Within the entries below, every line containing "under" is to be copied.

Segment Open

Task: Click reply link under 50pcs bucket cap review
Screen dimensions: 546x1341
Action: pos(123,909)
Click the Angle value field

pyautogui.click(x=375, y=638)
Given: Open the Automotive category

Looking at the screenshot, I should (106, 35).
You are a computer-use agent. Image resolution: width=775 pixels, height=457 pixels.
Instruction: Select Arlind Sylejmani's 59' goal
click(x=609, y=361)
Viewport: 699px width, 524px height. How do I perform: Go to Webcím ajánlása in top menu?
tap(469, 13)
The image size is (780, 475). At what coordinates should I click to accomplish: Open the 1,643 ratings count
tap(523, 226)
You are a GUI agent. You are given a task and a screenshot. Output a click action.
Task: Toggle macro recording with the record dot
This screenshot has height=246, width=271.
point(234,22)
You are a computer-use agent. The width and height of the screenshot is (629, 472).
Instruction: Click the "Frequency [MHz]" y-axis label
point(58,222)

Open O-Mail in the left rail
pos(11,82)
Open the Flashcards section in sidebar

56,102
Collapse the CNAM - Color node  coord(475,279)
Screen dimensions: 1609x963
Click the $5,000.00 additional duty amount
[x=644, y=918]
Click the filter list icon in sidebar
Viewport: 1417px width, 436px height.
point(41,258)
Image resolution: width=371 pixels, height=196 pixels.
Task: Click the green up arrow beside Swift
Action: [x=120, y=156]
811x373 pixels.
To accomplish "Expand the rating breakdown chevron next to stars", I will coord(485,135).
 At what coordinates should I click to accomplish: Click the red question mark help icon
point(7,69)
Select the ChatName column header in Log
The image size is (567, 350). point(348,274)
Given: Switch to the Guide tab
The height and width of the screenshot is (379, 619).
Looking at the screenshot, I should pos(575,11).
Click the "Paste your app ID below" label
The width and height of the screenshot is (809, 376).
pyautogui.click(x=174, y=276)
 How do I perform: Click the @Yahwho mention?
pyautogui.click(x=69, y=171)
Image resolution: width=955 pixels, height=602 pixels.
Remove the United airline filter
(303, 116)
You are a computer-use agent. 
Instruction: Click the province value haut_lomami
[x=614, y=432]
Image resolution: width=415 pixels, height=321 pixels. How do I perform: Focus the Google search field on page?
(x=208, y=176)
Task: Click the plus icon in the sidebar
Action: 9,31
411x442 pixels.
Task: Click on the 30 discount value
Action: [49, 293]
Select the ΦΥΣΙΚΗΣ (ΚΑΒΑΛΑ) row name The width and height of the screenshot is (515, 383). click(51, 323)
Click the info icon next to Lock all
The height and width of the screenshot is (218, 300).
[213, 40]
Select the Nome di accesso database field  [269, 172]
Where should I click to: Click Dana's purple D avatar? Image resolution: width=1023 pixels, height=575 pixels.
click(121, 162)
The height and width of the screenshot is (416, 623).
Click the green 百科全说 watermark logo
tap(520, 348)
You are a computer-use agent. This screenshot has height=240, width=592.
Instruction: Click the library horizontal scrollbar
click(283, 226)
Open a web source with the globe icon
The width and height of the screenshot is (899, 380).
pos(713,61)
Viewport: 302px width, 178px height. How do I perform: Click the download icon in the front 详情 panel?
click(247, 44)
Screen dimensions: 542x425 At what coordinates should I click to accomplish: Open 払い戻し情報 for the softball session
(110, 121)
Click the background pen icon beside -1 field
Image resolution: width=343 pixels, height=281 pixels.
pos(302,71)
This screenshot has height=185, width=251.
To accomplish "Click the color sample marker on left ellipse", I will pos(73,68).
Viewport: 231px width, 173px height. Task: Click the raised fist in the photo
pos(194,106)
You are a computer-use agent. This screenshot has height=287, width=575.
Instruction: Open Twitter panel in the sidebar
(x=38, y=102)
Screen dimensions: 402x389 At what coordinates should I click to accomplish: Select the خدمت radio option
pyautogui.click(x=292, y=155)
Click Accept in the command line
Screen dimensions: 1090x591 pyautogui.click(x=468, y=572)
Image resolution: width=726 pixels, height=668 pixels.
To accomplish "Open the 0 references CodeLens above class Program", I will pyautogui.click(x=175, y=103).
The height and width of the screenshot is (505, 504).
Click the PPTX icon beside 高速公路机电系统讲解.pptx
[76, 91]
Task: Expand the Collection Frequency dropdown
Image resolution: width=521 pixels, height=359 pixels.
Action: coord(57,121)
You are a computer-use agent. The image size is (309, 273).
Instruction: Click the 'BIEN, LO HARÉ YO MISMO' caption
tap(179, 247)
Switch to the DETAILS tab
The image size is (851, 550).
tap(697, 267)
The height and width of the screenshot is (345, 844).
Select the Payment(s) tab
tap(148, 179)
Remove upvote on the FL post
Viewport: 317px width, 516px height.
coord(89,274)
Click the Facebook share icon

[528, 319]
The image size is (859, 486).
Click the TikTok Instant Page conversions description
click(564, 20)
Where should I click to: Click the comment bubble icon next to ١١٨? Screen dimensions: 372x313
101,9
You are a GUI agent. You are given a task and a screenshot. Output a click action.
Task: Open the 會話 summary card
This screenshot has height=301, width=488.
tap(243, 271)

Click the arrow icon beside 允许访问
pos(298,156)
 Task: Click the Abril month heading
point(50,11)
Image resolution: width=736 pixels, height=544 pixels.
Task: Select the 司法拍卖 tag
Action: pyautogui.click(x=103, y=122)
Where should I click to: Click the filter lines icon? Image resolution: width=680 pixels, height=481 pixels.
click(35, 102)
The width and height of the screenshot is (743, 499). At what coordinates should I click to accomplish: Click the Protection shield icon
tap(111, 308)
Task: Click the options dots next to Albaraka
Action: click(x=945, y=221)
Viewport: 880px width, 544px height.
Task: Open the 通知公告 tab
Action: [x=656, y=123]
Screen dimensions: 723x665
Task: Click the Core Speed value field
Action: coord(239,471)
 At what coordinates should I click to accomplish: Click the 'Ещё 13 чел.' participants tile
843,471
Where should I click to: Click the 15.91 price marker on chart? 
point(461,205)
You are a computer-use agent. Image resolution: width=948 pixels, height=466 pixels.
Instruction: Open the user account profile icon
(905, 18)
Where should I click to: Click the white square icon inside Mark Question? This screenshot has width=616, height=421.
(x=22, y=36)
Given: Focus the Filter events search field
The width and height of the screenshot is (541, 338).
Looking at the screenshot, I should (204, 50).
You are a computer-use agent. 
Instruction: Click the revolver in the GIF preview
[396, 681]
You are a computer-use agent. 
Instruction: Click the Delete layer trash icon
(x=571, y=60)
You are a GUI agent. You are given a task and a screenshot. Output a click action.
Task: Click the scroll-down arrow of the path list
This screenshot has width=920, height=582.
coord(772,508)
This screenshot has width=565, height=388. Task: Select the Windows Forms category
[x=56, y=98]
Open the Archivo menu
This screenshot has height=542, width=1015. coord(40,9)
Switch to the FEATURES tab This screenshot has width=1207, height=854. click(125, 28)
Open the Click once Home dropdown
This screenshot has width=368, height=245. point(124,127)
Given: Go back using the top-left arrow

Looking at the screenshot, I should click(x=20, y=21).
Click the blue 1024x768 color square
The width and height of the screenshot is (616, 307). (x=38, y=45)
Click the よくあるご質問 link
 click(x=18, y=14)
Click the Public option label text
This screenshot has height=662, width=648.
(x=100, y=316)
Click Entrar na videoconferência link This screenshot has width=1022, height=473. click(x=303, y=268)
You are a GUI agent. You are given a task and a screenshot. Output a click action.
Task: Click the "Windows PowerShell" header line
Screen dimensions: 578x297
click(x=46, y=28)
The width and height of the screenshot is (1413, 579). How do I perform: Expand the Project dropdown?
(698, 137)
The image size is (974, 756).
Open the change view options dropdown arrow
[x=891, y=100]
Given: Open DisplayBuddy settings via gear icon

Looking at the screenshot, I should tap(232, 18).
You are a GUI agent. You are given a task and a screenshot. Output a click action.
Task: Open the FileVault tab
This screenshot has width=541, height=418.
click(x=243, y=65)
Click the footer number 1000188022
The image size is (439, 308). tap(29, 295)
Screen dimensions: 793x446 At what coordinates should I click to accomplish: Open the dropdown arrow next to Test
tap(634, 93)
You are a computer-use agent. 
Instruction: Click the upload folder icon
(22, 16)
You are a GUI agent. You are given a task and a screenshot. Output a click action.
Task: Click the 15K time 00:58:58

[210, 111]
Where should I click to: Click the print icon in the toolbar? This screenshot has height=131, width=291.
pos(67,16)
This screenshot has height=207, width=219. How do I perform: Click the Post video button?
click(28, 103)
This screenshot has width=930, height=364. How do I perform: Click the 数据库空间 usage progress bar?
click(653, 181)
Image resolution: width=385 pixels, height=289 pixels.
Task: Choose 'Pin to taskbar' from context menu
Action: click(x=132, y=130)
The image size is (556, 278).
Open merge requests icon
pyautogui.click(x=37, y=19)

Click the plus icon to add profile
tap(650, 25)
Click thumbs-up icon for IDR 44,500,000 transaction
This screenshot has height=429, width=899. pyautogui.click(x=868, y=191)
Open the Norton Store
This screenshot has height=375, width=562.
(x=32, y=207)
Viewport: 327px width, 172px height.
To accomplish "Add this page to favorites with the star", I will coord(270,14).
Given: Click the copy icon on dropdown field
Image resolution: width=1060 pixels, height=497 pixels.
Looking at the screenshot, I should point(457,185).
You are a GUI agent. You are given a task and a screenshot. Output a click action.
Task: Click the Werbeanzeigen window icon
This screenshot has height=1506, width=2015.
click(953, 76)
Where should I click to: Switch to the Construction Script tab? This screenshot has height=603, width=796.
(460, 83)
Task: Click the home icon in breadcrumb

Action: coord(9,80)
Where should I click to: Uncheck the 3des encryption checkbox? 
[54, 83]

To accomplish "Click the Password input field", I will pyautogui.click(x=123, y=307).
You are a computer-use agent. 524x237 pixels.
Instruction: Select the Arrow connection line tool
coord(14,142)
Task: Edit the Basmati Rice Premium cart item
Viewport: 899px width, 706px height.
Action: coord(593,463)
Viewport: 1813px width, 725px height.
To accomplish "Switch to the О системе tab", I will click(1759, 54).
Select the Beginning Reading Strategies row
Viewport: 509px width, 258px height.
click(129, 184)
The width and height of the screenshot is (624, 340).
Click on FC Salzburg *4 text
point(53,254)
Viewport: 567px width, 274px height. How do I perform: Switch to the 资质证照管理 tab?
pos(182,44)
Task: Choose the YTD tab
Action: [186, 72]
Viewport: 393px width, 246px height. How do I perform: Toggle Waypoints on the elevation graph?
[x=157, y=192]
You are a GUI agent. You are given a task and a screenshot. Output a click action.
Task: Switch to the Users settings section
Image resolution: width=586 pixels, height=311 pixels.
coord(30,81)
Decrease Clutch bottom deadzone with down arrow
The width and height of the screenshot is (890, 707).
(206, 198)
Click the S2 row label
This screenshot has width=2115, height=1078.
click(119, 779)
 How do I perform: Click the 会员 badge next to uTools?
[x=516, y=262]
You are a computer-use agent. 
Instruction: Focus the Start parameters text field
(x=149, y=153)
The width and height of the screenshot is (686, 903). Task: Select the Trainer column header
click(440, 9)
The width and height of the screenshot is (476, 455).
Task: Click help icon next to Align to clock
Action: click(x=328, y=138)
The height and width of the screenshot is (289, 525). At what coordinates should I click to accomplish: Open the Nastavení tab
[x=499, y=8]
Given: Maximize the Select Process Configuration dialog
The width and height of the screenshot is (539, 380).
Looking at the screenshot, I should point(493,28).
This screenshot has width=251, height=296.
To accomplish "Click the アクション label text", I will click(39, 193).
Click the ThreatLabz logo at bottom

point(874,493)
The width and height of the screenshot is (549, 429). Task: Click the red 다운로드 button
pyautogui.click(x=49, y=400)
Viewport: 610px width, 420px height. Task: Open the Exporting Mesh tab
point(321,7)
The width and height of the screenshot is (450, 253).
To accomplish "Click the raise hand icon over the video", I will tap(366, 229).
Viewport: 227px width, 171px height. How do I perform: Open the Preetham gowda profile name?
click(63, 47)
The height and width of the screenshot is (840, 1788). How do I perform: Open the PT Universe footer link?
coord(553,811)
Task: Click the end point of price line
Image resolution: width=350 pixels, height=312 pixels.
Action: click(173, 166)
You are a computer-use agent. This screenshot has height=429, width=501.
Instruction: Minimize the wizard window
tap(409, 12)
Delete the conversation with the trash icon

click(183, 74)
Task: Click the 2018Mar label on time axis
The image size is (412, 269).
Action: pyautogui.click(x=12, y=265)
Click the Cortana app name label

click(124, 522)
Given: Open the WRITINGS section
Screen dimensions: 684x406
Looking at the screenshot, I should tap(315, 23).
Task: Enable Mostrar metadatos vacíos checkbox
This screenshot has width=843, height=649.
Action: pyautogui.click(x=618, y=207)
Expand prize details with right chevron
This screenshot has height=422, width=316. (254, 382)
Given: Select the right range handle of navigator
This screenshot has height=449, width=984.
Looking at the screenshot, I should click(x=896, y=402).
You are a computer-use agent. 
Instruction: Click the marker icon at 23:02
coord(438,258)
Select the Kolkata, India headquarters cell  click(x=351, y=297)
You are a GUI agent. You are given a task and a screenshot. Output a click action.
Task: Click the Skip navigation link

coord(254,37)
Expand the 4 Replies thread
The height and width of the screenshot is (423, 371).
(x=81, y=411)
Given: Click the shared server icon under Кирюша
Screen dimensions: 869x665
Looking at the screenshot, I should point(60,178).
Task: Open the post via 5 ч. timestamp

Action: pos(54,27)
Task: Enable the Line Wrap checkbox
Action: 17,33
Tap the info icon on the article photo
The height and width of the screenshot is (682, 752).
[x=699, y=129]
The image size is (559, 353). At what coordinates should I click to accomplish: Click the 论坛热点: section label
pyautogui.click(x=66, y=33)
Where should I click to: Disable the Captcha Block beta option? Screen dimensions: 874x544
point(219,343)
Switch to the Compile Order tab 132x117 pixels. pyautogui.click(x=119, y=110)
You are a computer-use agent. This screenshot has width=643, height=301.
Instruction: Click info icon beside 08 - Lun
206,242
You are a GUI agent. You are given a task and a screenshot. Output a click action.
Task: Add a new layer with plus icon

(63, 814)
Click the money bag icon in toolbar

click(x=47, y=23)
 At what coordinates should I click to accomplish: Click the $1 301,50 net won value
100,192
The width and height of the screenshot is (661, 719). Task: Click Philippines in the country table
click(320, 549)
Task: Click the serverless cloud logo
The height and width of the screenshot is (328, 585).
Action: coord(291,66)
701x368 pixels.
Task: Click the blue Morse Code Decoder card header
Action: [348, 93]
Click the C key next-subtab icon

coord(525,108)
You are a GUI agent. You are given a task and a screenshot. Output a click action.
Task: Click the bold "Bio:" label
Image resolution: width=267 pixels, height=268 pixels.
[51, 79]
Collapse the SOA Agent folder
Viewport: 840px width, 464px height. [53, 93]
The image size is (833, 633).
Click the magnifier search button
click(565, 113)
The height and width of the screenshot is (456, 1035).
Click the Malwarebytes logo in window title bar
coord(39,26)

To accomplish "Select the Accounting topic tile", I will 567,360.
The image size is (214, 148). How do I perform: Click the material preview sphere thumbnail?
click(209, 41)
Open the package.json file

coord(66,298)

Segment Closed

> _Solved exercise_:
Task: Click reply link under 50pcs bucket cap review
Given: Click the shared server icon under Кирюша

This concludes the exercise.